4. Return of Confidential Information. In the event the Prospective Buyer withdraws from negotiations regarding the purchase of a business offered for sale by Agent, prior to the execution of a definitive Purchase and Sale Agreement, or in the event a definitive Purchase and Sale Agreement is terminated following the execution thereof, then Prospective Buyer shall promptly return to the Agent all Confidential Information. Furthermore, all documents, memoranda, notes and all other writings whatsoever prepared by or on behalf of Prospective Buyer, its agents, advisors or employees, based on the Confidential Information shall be destroyed and such destruction shall be certified in writing to Agent by Prospective Buyer.

5. Remedies. Prospective Buyer agrees that both the Agent and the business that is offered for sale both have the right to enforce the provisions of this Agreement. Prospective Buyer agrees that the remedies at law for any breach of any provision of this Agreement will not be adequate and, in addition to their right to seek monetary damages, the Agent and business offered for sale are entitled to injunctive relief to enjoin and restrain Prospective Buyer from futher breaches of this Agreement.

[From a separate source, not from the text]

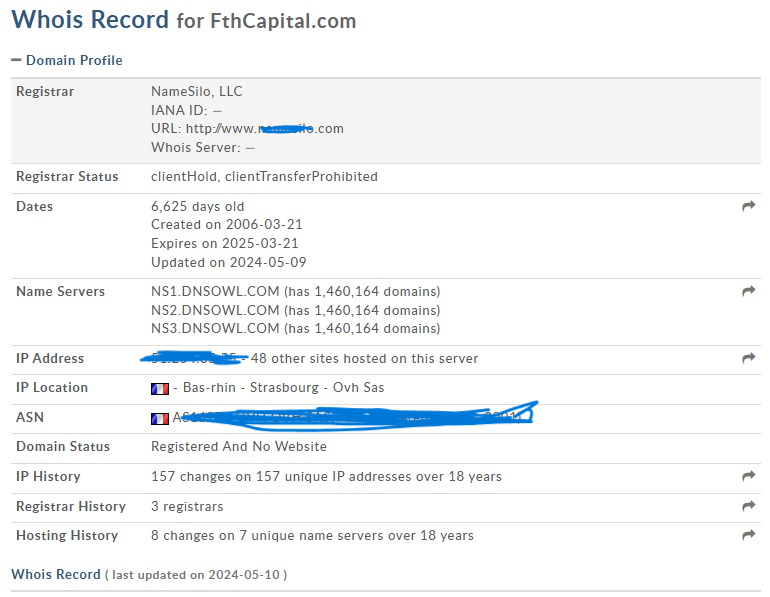770x597 pixels.
Task: Select the NS2.DNSOWL.COM name server entry
Action: [215, 310]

In any legal action brought to enforce this Agreement, the unsuccessful party shall reimburse the successful party for its costs and expenses in such litigation, including reasonable attorneys' fees.

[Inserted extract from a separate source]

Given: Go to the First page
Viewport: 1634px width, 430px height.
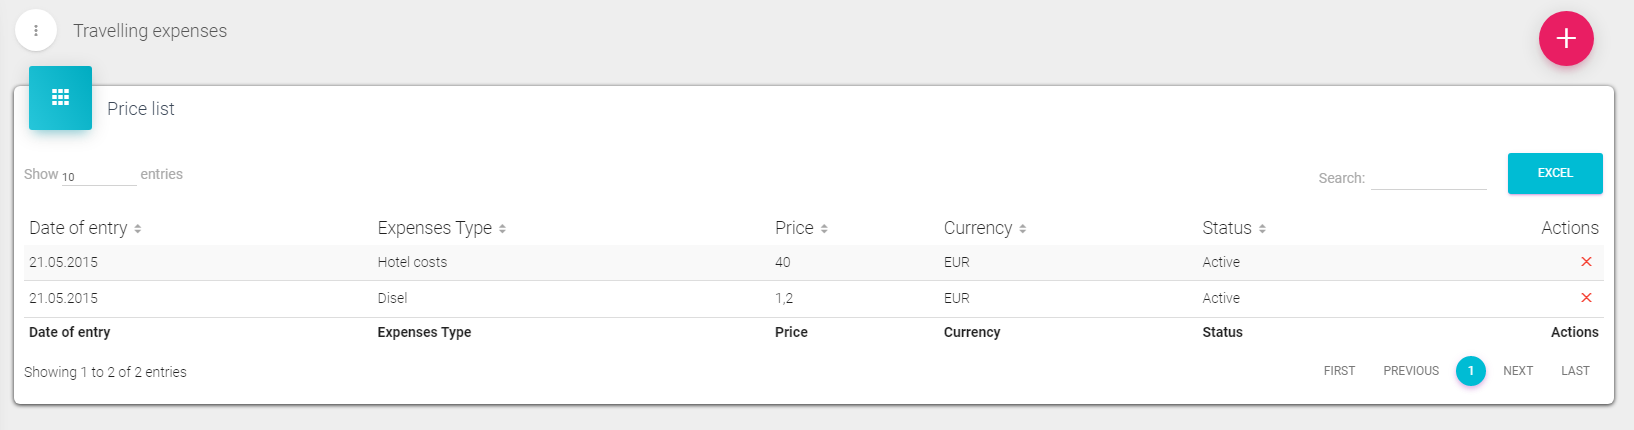Looking at the screenshot, I should tap(1339, 371).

6. Communication. Prospective Buyer agrees to direct all communications, questions and requests pertaining to the business for sale to Maine Business Brokers and its exclusive agents. Prospective Buyer will not contact Seller directly without permission of the Agent and Seller. Prospective Buyer agrees not to contact business’s customers, employees, vendors, trade contacts or any other party engaged in commerce with the business without prior permission from the Agent.

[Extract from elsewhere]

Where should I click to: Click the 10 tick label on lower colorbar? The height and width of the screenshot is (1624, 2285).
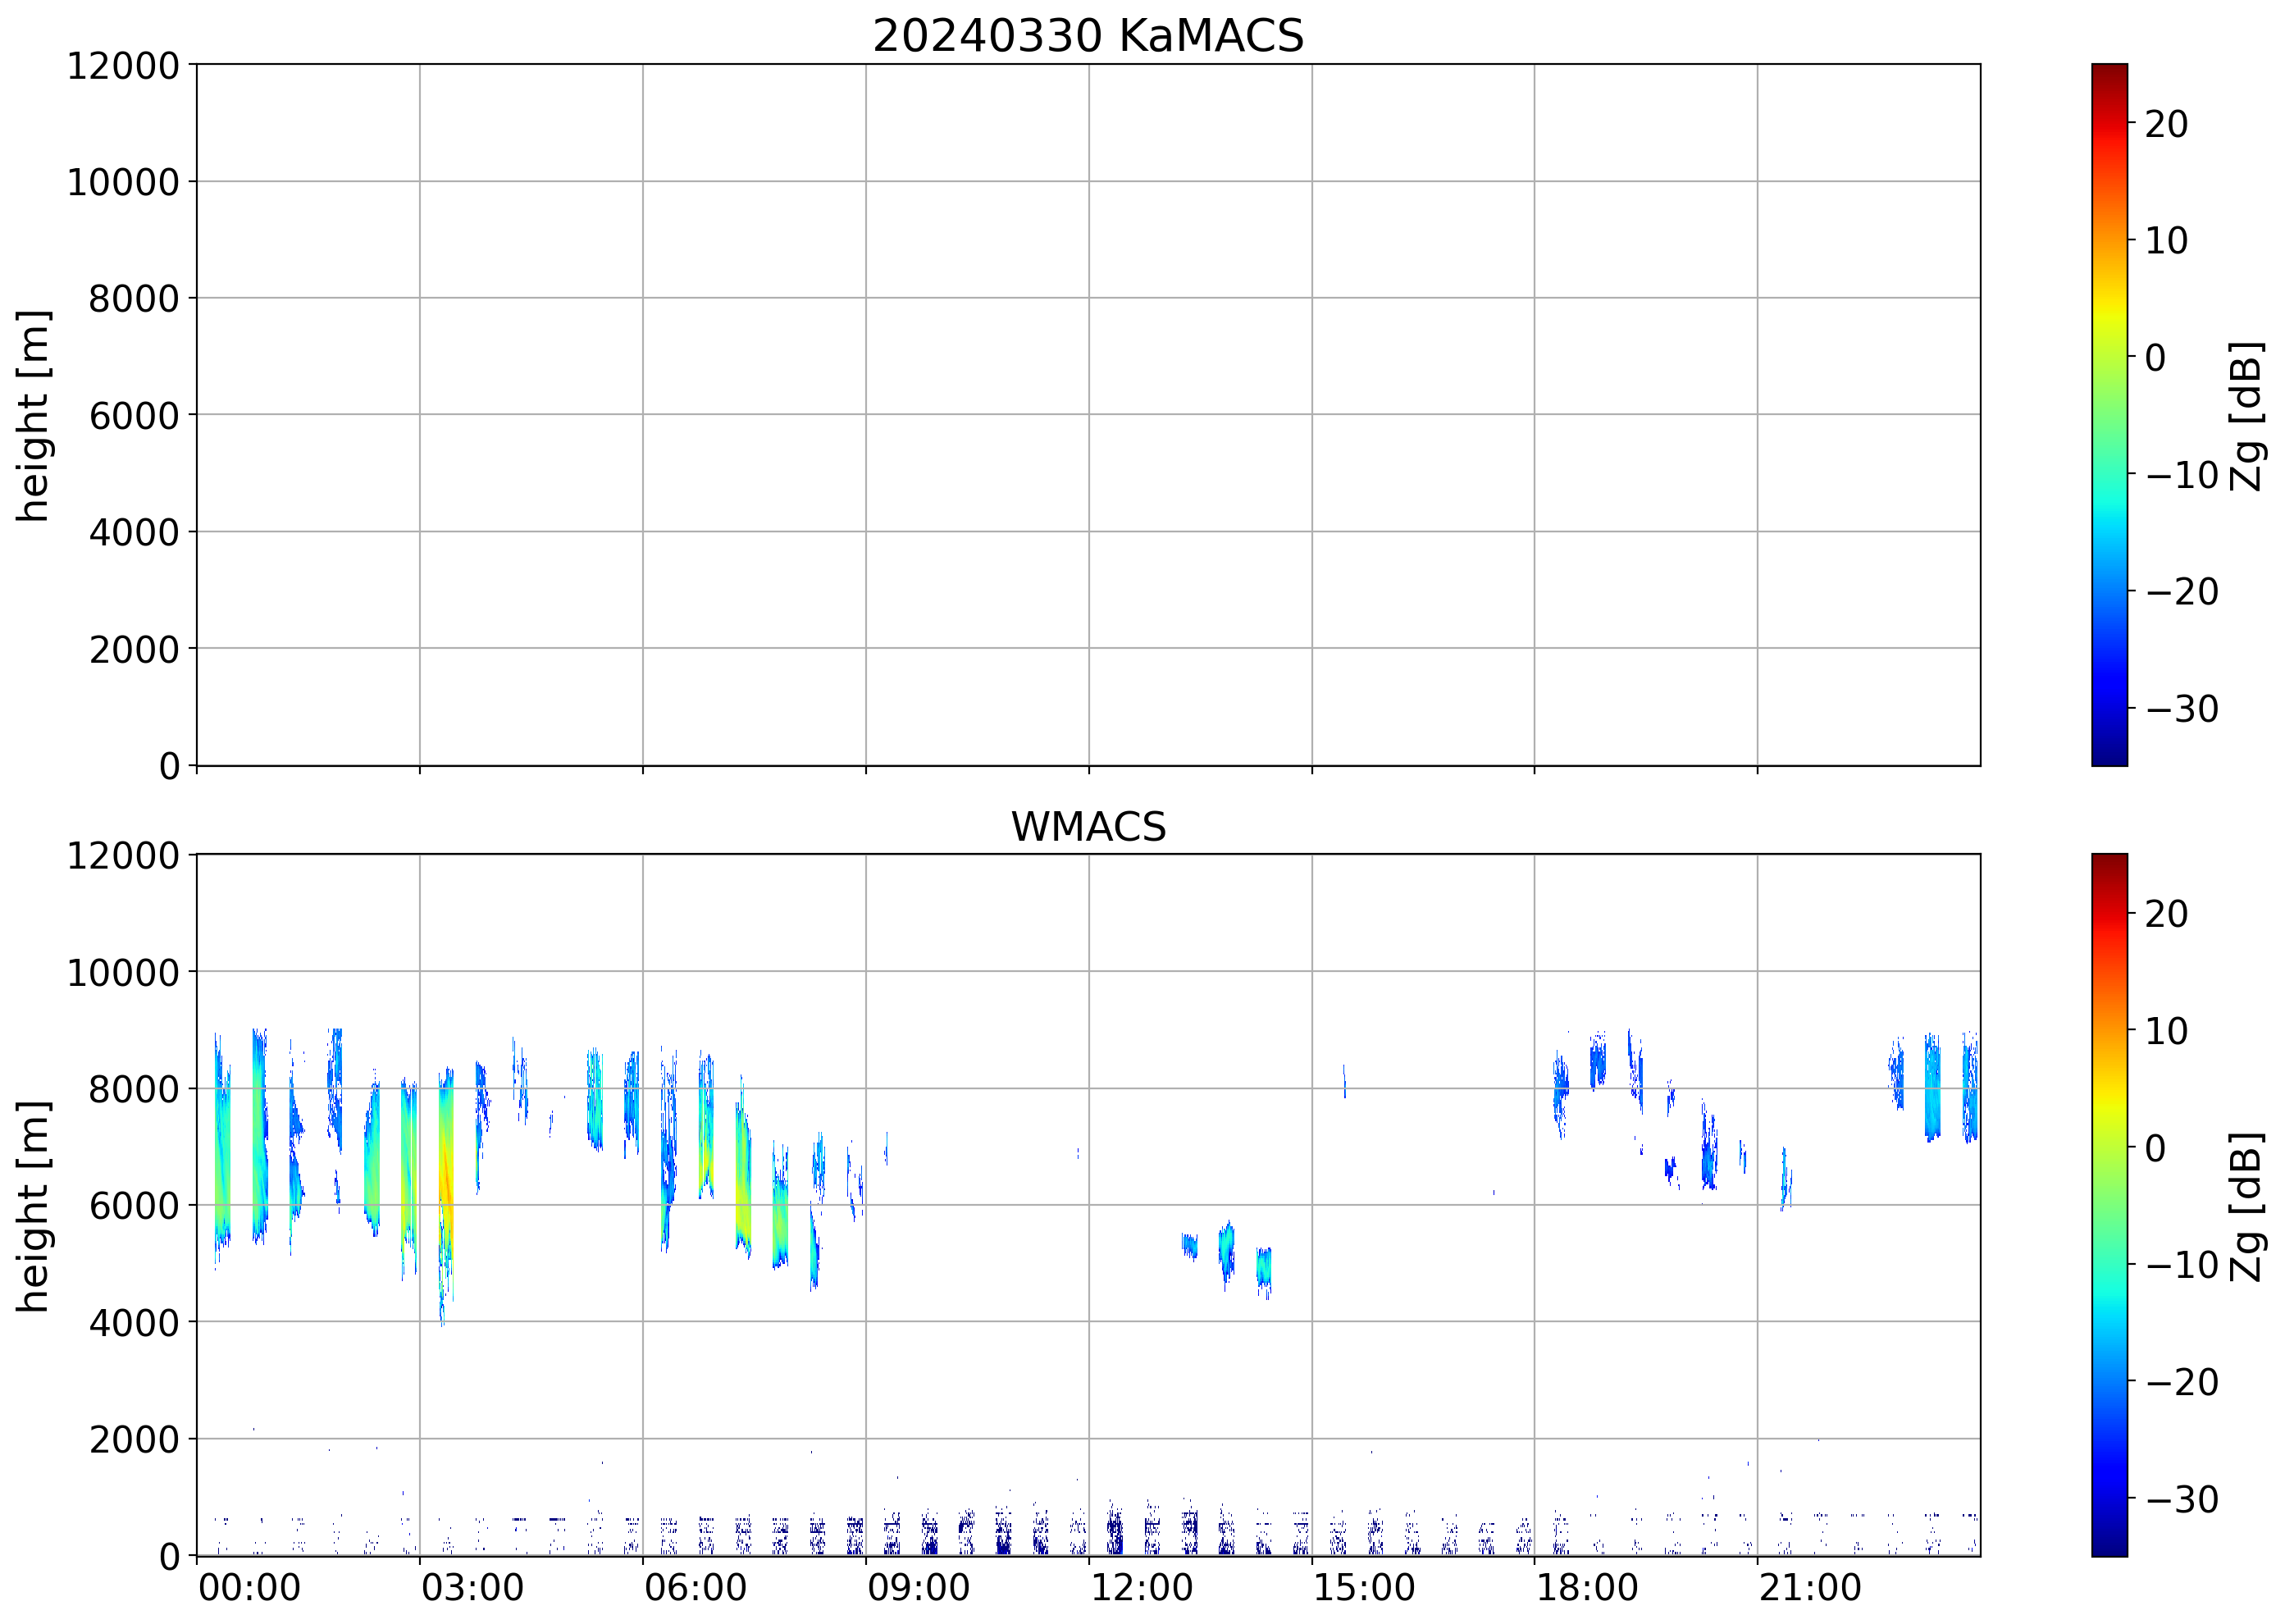click(2166, 1031)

7. Site Visits. Prospective Buyer agrees to obtain permission from Agent prior to visiting the premises of a business offered for sale by Agent. Additionally, the undersigned will conceal any and all marketing materials and Confidential Information provided by Agent and will not openly discuss the business availability in the presence or within earshot of any customers, clients or employees of the business for sale without permission of the Agent.

8. Non-Solicitation. Prospective Buyer agrees for a period of two (2) years from the receipt of Confidential Information concerning any of the businesses offered for sale by Agent, not to directly or indirectly solicit any of the employees of the business.

9. Governing Law. The validity, performance and enforcement of this Agreement shall be governed by the laws of the State of Maine. Any action brought pursuant to the terms of this Agreement shall be brought in a Court of the State of Maine.

Initial here to accept the terms of the Confidentiality Agreement.

Submitting this information to Maine Business Brokers you are authorized to sign for the company, and that you and the company agree to the terms of the above Confidentiality Agreement.